# 1 mm thick GZK



## Kalevala (Jul 20, 2014)

Moi vaan :wave:

1 mm thick GZK, old white and new orange. MS Hunter and 1" wide bands are ok, but I

like to shoot it with more narrower bands.

15-10 tapered gives quite nice speeds and these bands are again made for comfy target shooting and not maxspeeds.


----------



## The Norseman (Mar 5, 2018)

Nice video! That was really interesting, I thought that the new yellow bands would have made more of a difference.


----------



## skropi (Mar 22, 2018)

Yeah! That's my favourite taper with 1mm gzk too!


----------



## Tag (Jun 11, 2014)

Cool video


----------



## Kalevala (Jul 20, 2014)

Thank



The Norseman said:


> Nice video! That was really interesting, I thought that the new yellow bands would have made more of a difference.

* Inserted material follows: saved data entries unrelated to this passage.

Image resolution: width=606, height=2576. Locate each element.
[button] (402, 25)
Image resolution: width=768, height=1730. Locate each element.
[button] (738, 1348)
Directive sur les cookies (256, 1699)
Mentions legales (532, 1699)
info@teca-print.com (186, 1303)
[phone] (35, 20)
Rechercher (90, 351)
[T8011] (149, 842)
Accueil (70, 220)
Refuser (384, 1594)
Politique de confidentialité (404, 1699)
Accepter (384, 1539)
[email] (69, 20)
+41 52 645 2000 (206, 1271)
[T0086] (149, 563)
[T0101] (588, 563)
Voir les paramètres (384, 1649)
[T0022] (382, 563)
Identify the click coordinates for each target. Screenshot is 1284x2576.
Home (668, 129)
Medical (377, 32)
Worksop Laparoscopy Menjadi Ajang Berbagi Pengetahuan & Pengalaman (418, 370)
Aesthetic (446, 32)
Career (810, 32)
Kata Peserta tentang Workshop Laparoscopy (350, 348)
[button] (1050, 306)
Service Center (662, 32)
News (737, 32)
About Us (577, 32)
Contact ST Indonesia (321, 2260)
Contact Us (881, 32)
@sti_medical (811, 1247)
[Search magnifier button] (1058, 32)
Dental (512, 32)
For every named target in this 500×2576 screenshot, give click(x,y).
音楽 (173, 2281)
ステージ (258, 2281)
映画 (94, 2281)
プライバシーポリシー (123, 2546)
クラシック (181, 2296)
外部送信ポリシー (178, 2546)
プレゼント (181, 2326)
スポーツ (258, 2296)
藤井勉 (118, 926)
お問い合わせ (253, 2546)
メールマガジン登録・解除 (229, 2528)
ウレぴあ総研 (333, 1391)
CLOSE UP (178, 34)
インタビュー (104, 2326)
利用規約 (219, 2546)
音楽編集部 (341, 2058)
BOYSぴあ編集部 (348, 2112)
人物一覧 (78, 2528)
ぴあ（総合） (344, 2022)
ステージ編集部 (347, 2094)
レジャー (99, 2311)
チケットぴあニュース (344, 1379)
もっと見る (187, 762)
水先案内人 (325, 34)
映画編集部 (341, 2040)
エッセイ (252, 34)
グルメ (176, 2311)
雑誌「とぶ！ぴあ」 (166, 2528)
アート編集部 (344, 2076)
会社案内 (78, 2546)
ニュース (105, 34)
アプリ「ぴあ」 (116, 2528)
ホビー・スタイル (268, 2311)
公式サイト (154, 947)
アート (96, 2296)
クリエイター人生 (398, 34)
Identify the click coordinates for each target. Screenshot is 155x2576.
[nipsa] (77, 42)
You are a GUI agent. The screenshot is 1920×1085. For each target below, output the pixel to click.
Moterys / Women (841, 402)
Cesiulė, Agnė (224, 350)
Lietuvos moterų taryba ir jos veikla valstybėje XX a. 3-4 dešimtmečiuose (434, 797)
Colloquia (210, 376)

Thanks The Norseman :thumbsup:

These bands offers more speed than is seen in this video, because elongation %. Orange 450% and White 480%.


----------



## Kalevala (Jul 20, 2014)

skropi said:


> Yeah! That's my favourite taper with 1mm gzk too!


 :headbang:

Could be fun try if speed change much when adding width 2-3 mm.


----------



## Kalevala (Jul 20, 2014)

Tag said:


> Cool video


Thanks Tag


----------



## skropi (Mar 22, 2018)

Kalevala said:


> skropi said:
> 
> 
> > Yeah! That's my favourite taper with 1mm gzk too!
> ...


I think this will give an uncomfortable draw though. 
I guess that your favourite 0.72 is the best for 9.5mm ammo. Already ordered some to try out.


----------



## Pebble Shooter (Mar 29, 2014)

For target practice at around 10 meters, I cut GZK 0.8 mm yellow to 19 cm length with a 20 mm to 10 mm taper for a cheekbone-based anchor point, and use 8.5 to 9 mm steel ammo.

Sufficient power, good (not measured) velocity, and the bands last a long time (close to 200 shots with the Dankung "Toucan"), which is OK in my opinion.


----------



## skropi (Mar 22, 2018)

Pebble Shooter said:


> For target practice at around 10 meters, I cut GZK 0.8 mm yellow to 19 cm length with a 20 mm to 10 mm taper for a cheekbone-based anchor point, and use 8.5 to 9 mm steel ammo.
> 
> Sufficient power, good (not measured) velocity, and the bands last a long time (close to 200 shots with the Dankung "Toucan"), which is OK in my opinion.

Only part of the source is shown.